Vela Incident - Subsequent Developments

Subsequent Developments

Since 1980, some small amounts of new information have emerged. However, most questions remain unanswered:

  • A Los Alamos Scientific Laboratory report from 1981 notes: TIROS-N plasma data and related geophysical data measured on 22 September 1979 were analyzed to determine whether the electron precipitation event detected by TIROS-N at 00:54:49 universal time could have been related to a surface nuclear burst (SNB). The occurrence of such a burst was inferred from light signals detected by two Vela bhangmeters −2 min before the TIROS-N event. We found the precipitation to be unusually large but not unique. It probably resulted from passage of TIROS-N through the precipitating electrons above a pre-existing auroral arc that may have brightened to an unusually high intensity from natural causes −3 min before the Vela signals....We conclude that such an event, although rare, is not unique and, furthermore, that this particular event was associated with an auroral arc that probably existed before the Vela event. Although it may be argued that the segment of the arc sampled by the TIROS-N was intensified by a SNB, we find no evidence to support this thesis or to suggest that the observation was anything but the result of natural magnetospheric processes.
  • In October 1984, a National Intelligence Estimate on the South African nuclear program noted: There is still considerable disagreement within the Intelligence Community as to whether the flash in the South Atlantic detected by a US satellite in September 1979 was a nuclear test, and if so, by South Africa.
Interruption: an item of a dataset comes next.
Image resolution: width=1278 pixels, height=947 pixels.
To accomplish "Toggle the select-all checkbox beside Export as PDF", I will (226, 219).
If the latter, the need for South Africa to test a device during the time frame of this Estimate is significantly diminished. A shorter form of this wording was used in a subsequent National Intelligence Council memorandum of September, 1985.
  • In February 1994, Commodore Dieter Gerhardt, a convicted Soviet spy and the commander of South Africa's Simon's Town naval base at the time, talked about the incident upon his release from prison. He said: Although I was not directly involved in planning or carrying out the operation, I learned unofficially that the flash was produced by an Israeli-South African test, code-named Operation Phoenix. The explosion was clean and was not supposed to be detected. But they were not as smart as they thought, and the weather changed — so the Americans were able to pick it up. Gerhardt further stated that no South African naval vessels had been involved, and that he had no first-hand knowledge of a nuclear test.
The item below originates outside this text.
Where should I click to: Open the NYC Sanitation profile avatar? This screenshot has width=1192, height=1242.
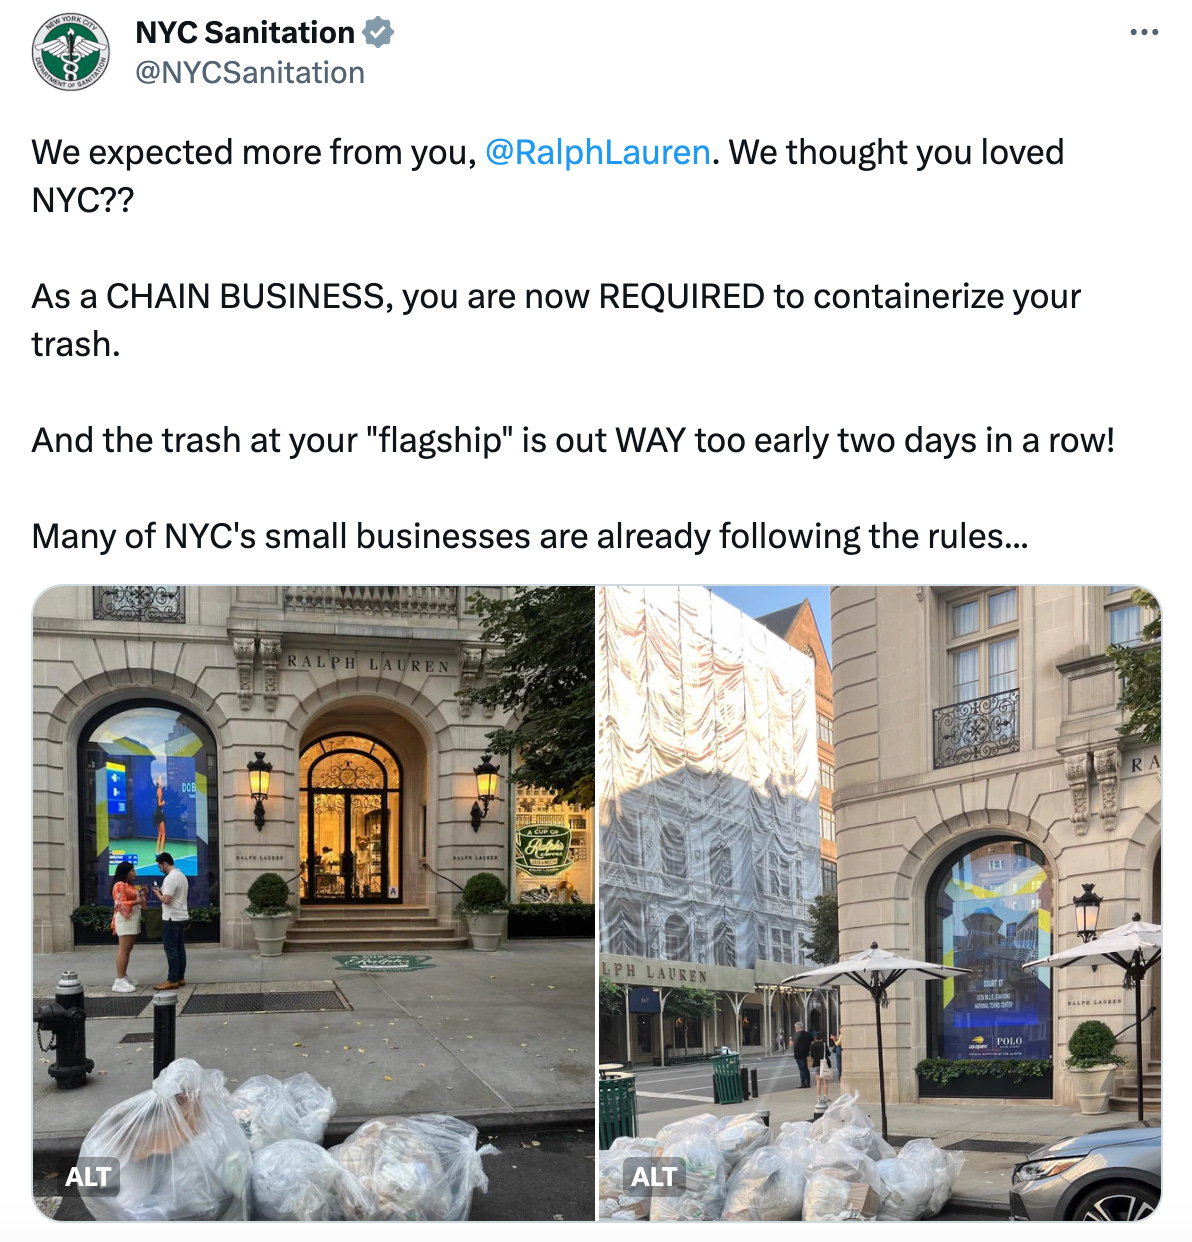(71, 51)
  • On April 20, 1997, the Israeli daily newspaper Haaretz quoted the South African deputy foreign minister, Aziz Pahad, as supposedly confirming that the "double flash" from over the Indian Ocean was indeed from a South African nuclear test. Haaretz also cited past reports that Israel had purchased 550 tons of uranium from South Africa for its own nuclear plant in Dimona. In exchange, Israel allegedly supplied South Africa with nuclear weapons design information and nuclear materials to increase the power of nuclear warheads. Pahad's statement was confirmed by the United States embassy in Pretoria, South Africa, but Pahad's press secretary stated that Pahad had said only that "there was a strong rumor that a test had taken place, and that it should be investigated". In other words, he was merely repeating rumors that had been circulating for years. David Albright, commenting on the stir created by this press report, stated: The U.S. government should declassify additional information about the event. A thorough public airing of the existing information could resolve the controversy.
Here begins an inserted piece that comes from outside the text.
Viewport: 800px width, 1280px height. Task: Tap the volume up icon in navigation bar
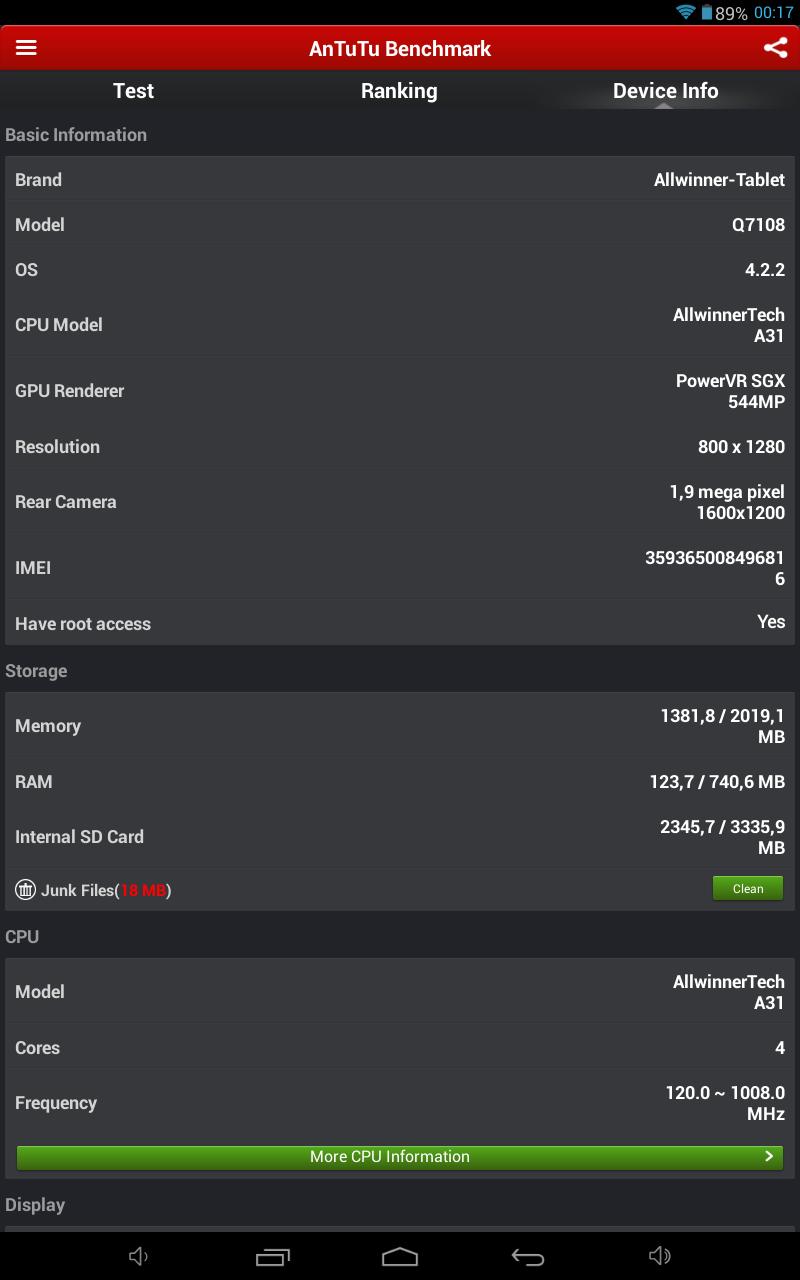pyautogui.click(x=660, y=1256)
  • In October 1999, a white paper that was published by the U.S. Senate Republican Policy Committee in opposition to the Comprehensive Test Ban Treaty stated: There remains uncertainty about whether the South Atlantic flash in September 1979 recorded by optical sensors on the U.S. Vela satellite was a nuclear detonation and, if so, to whom it belonged.
  • In his 2006 book On the Brink, the retired C.I.A. clandestine service officer Tyler Drumheller wrote of his 1983–88 tour-of-duty in South Africa: We had operational successes, most importantly regarding Pretoria's nuclear capability. My sources collectively provided incontrovertible evidence that the apartheid government had in fact tested a nuclear bomb in the South Atlantic in 1979, and that they had developed a delivery system with assistance from the Israelis.
  • Some American information related to this incident has been declassified in the form of heavily redacted reports and memoranda following applications made under the USA Freedom of Information Act; on May 5, 2006, many of these declassified documents were made available through the USA National Security Archive.